►
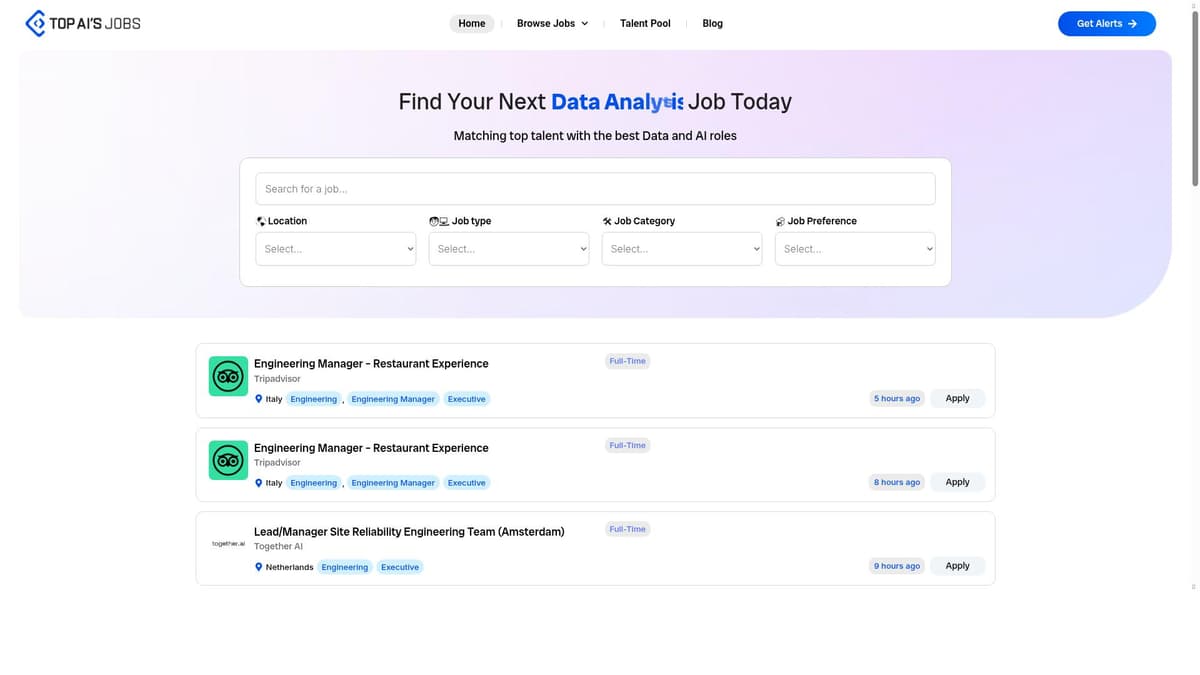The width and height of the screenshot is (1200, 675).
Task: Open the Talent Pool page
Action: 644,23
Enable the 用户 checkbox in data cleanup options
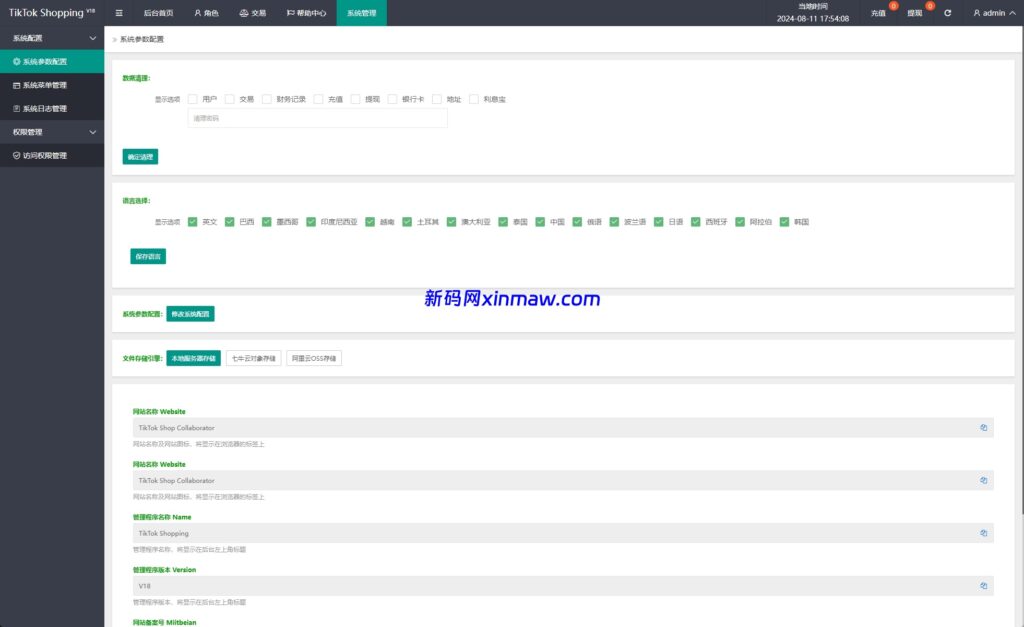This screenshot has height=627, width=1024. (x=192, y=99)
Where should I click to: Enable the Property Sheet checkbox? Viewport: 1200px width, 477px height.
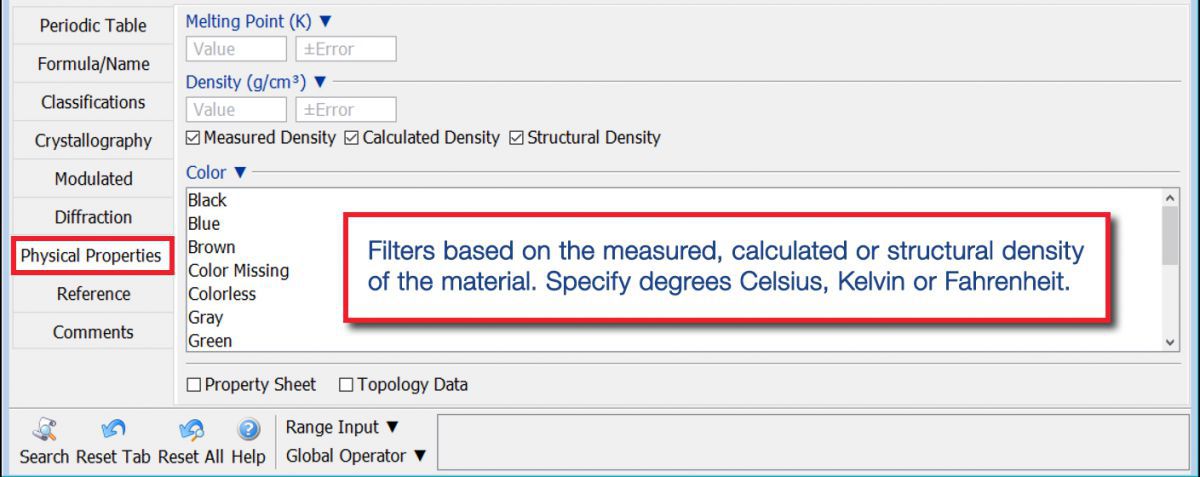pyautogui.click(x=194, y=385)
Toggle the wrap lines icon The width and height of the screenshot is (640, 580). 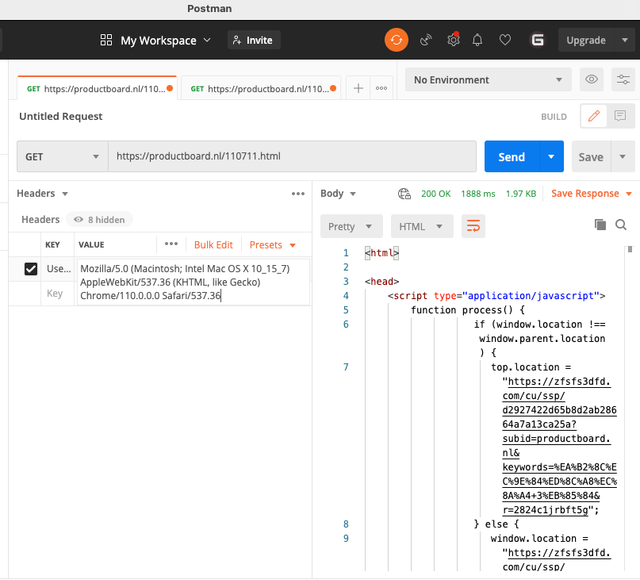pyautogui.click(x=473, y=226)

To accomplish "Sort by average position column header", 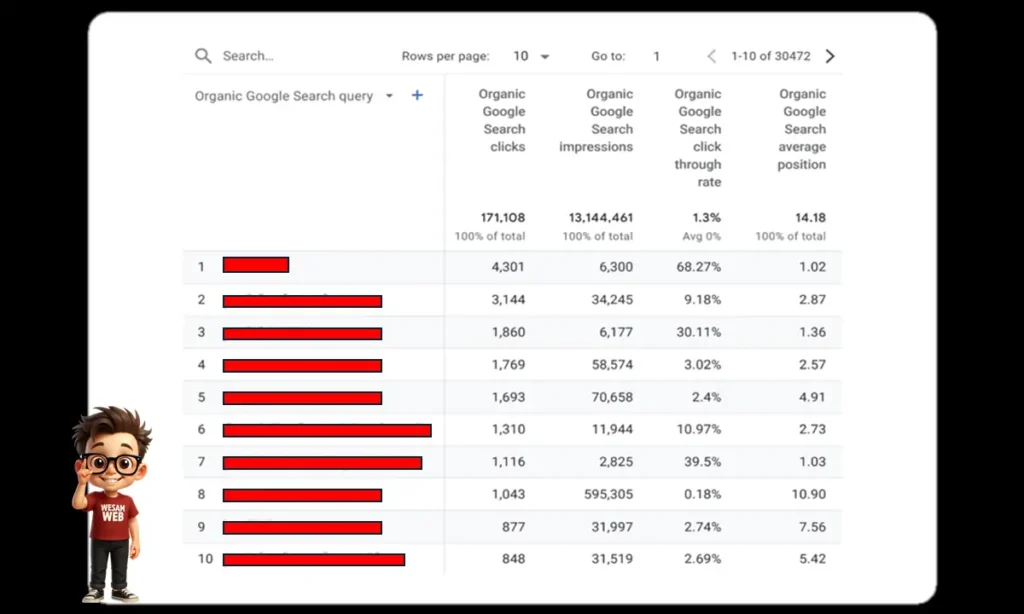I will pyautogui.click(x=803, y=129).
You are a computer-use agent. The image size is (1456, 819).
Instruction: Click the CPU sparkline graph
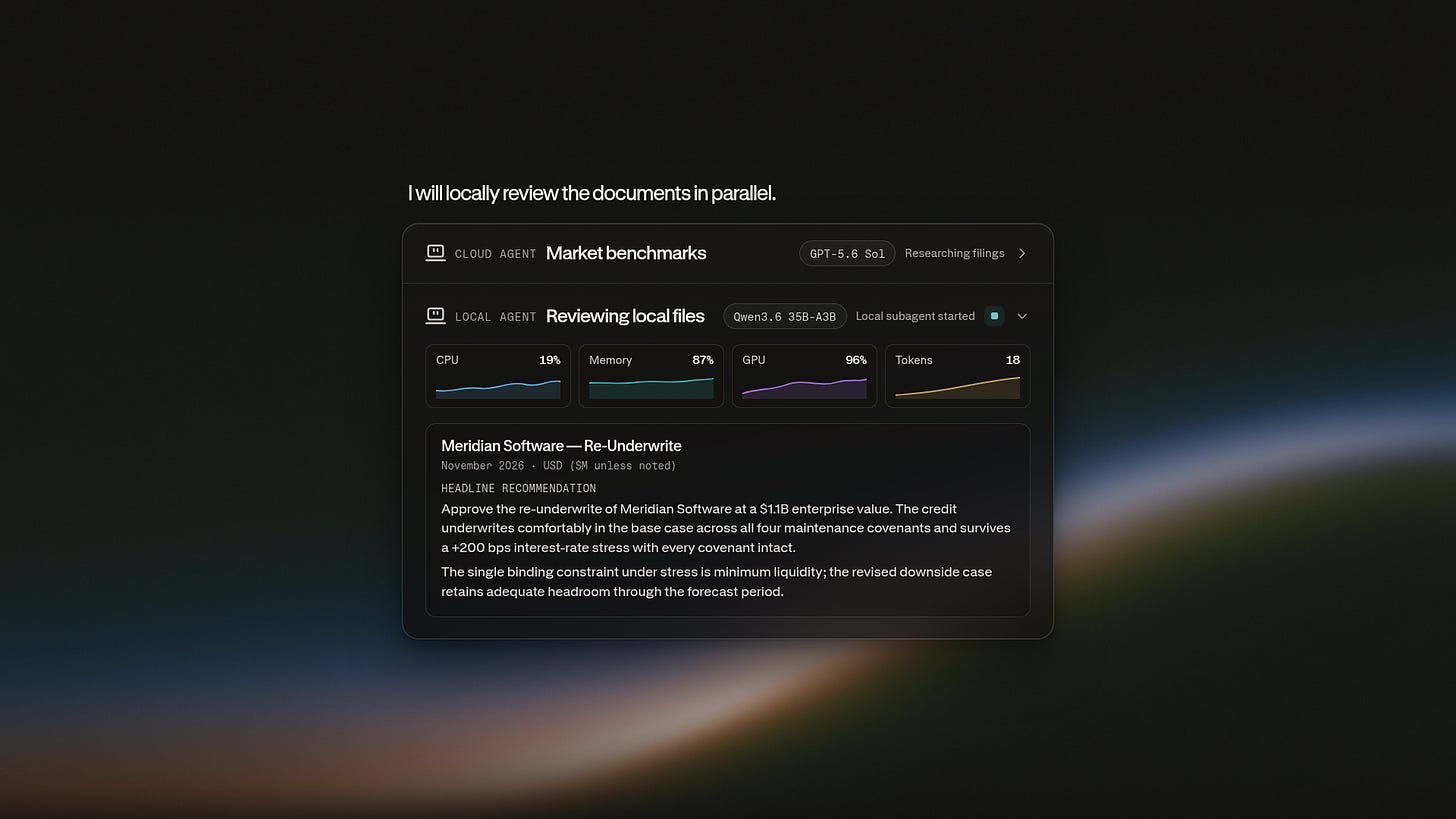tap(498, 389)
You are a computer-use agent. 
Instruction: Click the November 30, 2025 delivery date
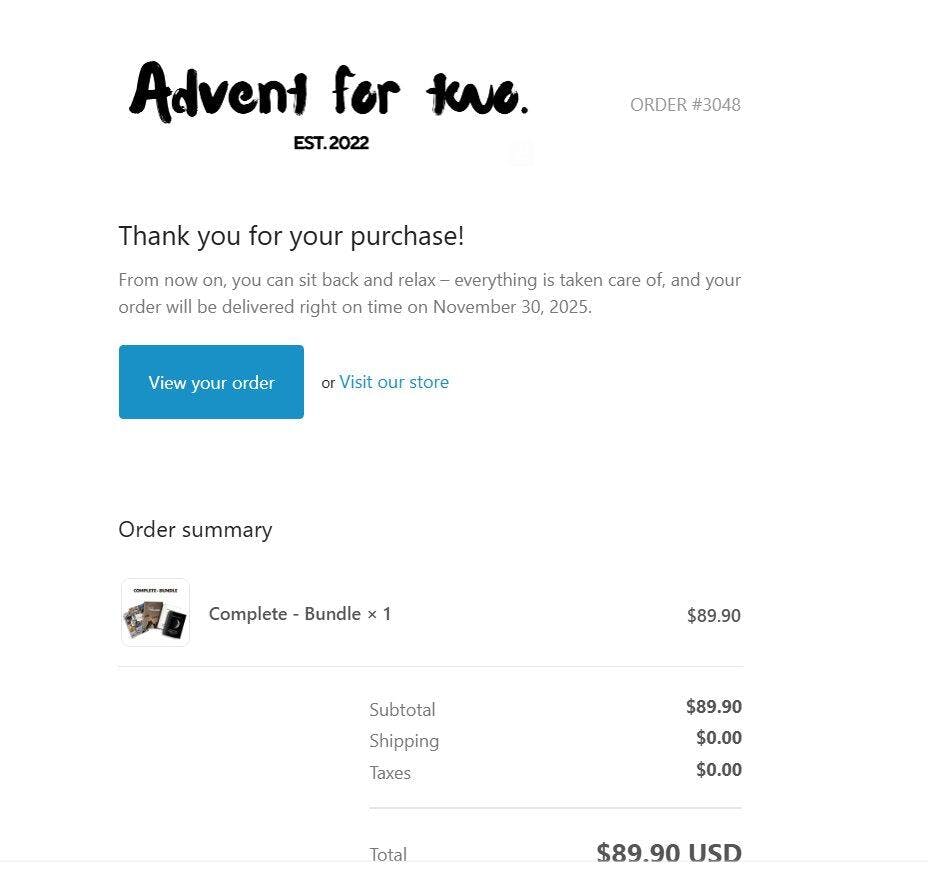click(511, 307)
◄
◆ WHAT TO WORK ON: Go through the entries above and count the lines containing the string "computer". Give only that number.

◆ ANSWER TO THIS EXERCISE: 2